La panera, il gusto dei genovesi
21-07-2017

Avete presente l'aroma che si sprigiona da una moka borbottante, con il caffè che fuoriesce a poco a poco creando quella soffice schiumetta fina che si stende in superficie? Adesso pensate a una bella cialda traboccante di gelato cremoso: dove vi trovate? A Napoli? Macché, siete a Genova! Come si coniugano queste due immagini all'ombra della Lanterna? Forse non tutti sanno che nella terra della Superba regna sovrano un solo gusto tra le tante varietà proposte dalle gelaterie: si scrive panera e si pronuncia pànera, con la prima A accentata. Ebbene, in campo dolciario Genova ha il sapore di caffè. Quanti di voi hanno notato che a mano a mano che ci si allontana dal capoluogo ligure, quel gusto scompare dall'elenco delle proposte? Ecco la conferma che si tratta di una caratteristica tutta genovese, cui in pochi hanno probabilmente mai fatto caso.


Che gli zeneixi siano grandi torrefattori è un fatto ormai ben noto, basti pensare alle numerosissime torrefazioni e alle aziende dall'eco nazionale e internazionale che lavorano l'oro nero del Sud America nelle valli dell'entroterra genovese. Avendo un così grande smercio di caffè in città, vuoi anche per l'importanza del porto di Genova, pare quindi inevitabile che il gusto-principe delle nostre gelaterie sia a base proprio di questo ingrediente.


Voci di corridoio sostengono che la panera sia stata ideata nel 1927 in uno dei locali storici della città, l'Antica Gelateria Amedeo di Boccadasse, meta fissa di turisti ma anche dei genovesi più celebri e non. L'indimenticato Paolo Villaggio, scomparso di recente, era proprio uno dei tanti habitué che varcava la soglia di questo locale per concedersi un peccato di gola da consumare, probabilmente, contemplando il panorama della splendida insenatura di Boccadasse.

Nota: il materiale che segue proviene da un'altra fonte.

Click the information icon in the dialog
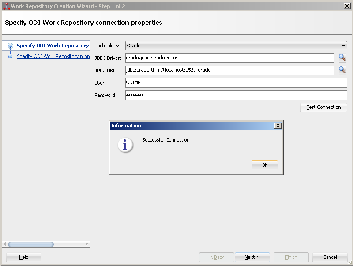This screenshot has height=266, width=353. (125, 145)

Ma in cosa consiste esattamente la panera? Guai a chi la definisce un gelato! Questa deliziosa crema soffice e fresca è infatti un semifreddo, ben diverso dal gelato tradizionale. Assaggiatene una cucchiaiata da una coppetta e noterete immediatamente la differenza: non bisogna avere un palato fino per cogliere la consistenza morbida ma al tempo stesso soda di questa meraviglia tutta genovese. E’ una nuvoletta dal leggero sentore di caffè, ammorbidito dal tocco candido della panna.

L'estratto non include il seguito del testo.